* DATA SECTION
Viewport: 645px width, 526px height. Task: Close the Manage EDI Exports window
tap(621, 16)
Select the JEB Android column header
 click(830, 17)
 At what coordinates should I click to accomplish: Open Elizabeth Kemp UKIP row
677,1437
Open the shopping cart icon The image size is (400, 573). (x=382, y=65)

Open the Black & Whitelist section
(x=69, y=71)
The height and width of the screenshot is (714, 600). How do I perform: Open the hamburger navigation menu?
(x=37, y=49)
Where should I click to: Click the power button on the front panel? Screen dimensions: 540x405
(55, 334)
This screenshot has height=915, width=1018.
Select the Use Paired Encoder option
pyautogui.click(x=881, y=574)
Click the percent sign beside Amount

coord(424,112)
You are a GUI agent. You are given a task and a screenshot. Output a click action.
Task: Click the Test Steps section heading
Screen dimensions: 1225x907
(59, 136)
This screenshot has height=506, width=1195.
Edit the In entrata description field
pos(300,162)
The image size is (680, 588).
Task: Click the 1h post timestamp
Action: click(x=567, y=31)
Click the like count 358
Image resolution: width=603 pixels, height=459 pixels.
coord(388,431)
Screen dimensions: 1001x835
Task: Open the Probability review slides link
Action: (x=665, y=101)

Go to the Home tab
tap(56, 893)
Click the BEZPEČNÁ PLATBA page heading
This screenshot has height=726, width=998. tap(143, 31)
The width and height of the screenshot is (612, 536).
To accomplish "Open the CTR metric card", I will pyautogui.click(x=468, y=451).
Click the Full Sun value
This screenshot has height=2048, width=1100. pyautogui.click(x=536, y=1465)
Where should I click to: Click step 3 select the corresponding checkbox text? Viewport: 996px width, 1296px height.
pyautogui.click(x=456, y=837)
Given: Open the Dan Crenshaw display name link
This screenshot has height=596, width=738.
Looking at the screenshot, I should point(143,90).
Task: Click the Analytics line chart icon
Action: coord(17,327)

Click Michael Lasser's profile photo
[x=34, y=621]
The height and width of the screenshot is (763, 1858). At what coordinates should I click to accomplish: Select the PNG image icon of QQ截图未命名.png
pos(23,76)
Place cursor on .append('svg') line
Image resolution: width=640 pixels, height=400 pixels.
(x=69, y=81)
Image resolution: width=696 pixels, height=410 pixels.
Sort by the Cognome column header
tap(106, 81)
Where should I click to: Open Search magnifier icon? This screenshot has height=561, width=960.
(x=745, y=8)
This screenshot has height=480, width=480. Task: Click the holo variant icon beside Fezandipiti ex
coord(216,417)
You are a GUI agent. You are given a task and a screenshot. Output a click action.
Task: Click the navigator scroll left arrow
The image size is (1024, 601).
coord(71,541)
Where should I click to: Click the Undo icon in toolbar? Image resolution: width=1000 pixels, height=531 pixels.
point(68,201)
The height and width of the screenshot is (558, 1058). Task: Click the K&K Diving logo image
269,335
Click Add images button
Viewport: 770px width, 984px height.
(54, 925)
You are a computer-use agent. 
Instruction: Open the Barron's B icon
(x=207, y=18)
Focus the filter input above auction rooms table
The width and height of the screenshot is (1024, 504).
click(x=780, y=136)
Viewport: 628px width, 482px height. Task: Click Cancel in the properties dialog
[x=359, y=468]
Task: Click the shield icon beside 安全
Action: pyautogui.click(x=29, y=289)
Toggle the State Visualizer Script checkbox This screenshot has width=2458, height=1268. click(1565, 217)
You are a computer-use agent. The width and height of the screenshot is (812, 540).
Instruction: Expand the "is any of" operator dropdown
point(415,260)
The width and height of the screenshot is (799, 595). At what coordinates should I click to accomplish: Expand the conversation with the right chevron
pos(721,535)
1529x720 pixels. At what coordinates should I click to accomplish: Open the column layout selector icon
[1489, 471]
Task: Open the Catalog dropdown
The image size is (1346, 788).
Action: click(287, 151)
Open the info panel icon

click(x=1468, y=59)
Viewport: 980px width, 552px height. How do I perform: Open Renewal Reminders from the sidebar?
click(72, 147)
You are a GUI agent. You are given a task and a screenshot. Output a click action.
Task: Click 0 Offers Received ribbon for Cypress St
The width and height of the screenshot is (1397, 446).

* YOUR TASK
Each of the entries above needs to be given again exactly.

* ANSWER TO THIS TASK
Viewport: 645px width, 526px height. Task: Close the Manage EDI Exports window
tap(621, 16)
Select the JEB Android column header
 click(830, 17)
 At what coordinates should I click to accomplish: Open Elizabeth Kemp UKIP row
677,1437
Open the shopping cart icon The image size is (400, 573). (x=382, y=65)

Open the Black & Whitelist section
(x=69, y=71)
The height and width of the screenshot is (714, 600). How do I perform: Open the hamburger navigation menu?
(x=37, y=49)
Where should I click to: Click the power button on the front panel? Screen dimensions: 540x405
(55, 334)
This screenshot has height=915, width=1018.
Select the Use Paired Encoder option
pyautogui.click(x=881, y=574)
Click the percent sign beside Amount

coord(424,112)
You are a GUI agent. You are given a task and a screenshot. Output a click action.
Task: Click the Test Steps section heading
Screen dimensions: 1225x907
(59, 136)
This screenshot has height=506, width=1195.
Edit the In entrata description field
pos(300,162)
The image size is (680, 588).
Task: Click the 1h post timestamp
Action: click(x=567, y=31)
Click the like count 358
Image resolution: width=603 pixels, height=459 pixels.
coord(388,431)
Screen dimensions: 1001x835
Task: Open the Probability review slides link
Action: (x=665, y=101)

Go to the Home tab
tap(56, 893)
Click the BEZPEČNÁ PLATBA page heading
This screenshot has height=726, width=998. tap(143, 31)
The width and height of the screenshot is (612, 536).
To accomplish "Open the CTR metric card", I will pyautogui.click(x=468, y=451).
Click the Full Sun value
This screenshot has height=2048, width=1100. pyautogui.click(x=536, y=1465)
Where should I click to: Click step 3 select the corresponding checkbox text? Viewport: 996px width, 1296px height.
pyautogui.click(x=456, y=837)
Given: Open the Dan Crenshaw display name link
This screenshot has height=596, width=738.
Looking at the screenshot, I should point(143,90).
Task: Click the Analytics line chart icon
Action: coord(17,327)

Click Michael Lasser's profile photo
[x=34, y=621]
The height and width of the screenshot is (763, 1858). At what coordinates should I click to accomplish: Select the PNG image icon of QQ截图未命名.png
pos(23,76)
Place cursor on .append('svg') line
Image resolution: width=640 pixels, height=400 pixels.
(x=69, y=81)
Image resolution: width=696 pixels, height=410 pixels.
Sort by the Cognome column header
tap(106, 81)
Where should I click to: Open Search magnifier icon? This screenshot has height=561, width=960.
(x=745, y=8)
This screenshot has height=480, width=480. Task: Click the holo variant icon beside Fezandipiti ex
coord(216,417)
You are a GUI agent. You are given a task and a screenshot. Output a click action.
Task: Click the navigator scroll left arrow
The image size is (1024, 601).
coord(71,541)
Where should I click to: Click the Undo icon in toolbar? Image resolution: width=1000 pixels, height=531 pixels.
point(68,201)
The height and width of the screenshot is (558, 1058). Task: Click the K&K Diving logo image
269,335
Click Add images button
Viewport: 770px width, 984px height.
(54, 925)
You are a computer-use agent. 
Instruction: Open the Barron's B icon
(x=207, y=18)
Focus the filter input above auction rooms table
The width and height of the screenshot is (1024, 504).
click(x=780, y=136)
Viewport: 628px width, 482px height. Task: Click Cancel in the properties dialog
[x=359, y=468]
Task: Click the shield icon beside 安全
Action: pyautogui.click(x=29, y=289)
Toggle the State Visualizer Script checkbox This screenshot has width=2458, height=1268. click(1565, 217)
You are a computer-use agent. The width and height of the screenshot is (812, 540).
Instruction: Expand the "is any of" operator dropdown
point(415,260)
The width and height of the screenshot is (799, 595). At what coordinates should I click to accomplish: Expand the conversation with the right chevron
pos(721,535)
1529x720 pixels. At what coordinates should I click to accomplish: Open the column layout selector icon
[1489, 471]
Task: Open the Catalog dropdown
The image size is (1346, 788).
Action: click(287, 151)
Open the info panel icon

click(x=1468, y=59)
Viewport: 980px width, 552px height. How do I perform: Open Renewal Reminders from the sidebar?
click(72, 147)
You are a GUI agent. You are given a task and a screenshot. Output a click action.
Task: Click 0 Offers Received ribbon for Cypress St
The width and height of the screenshot is (1397, 446).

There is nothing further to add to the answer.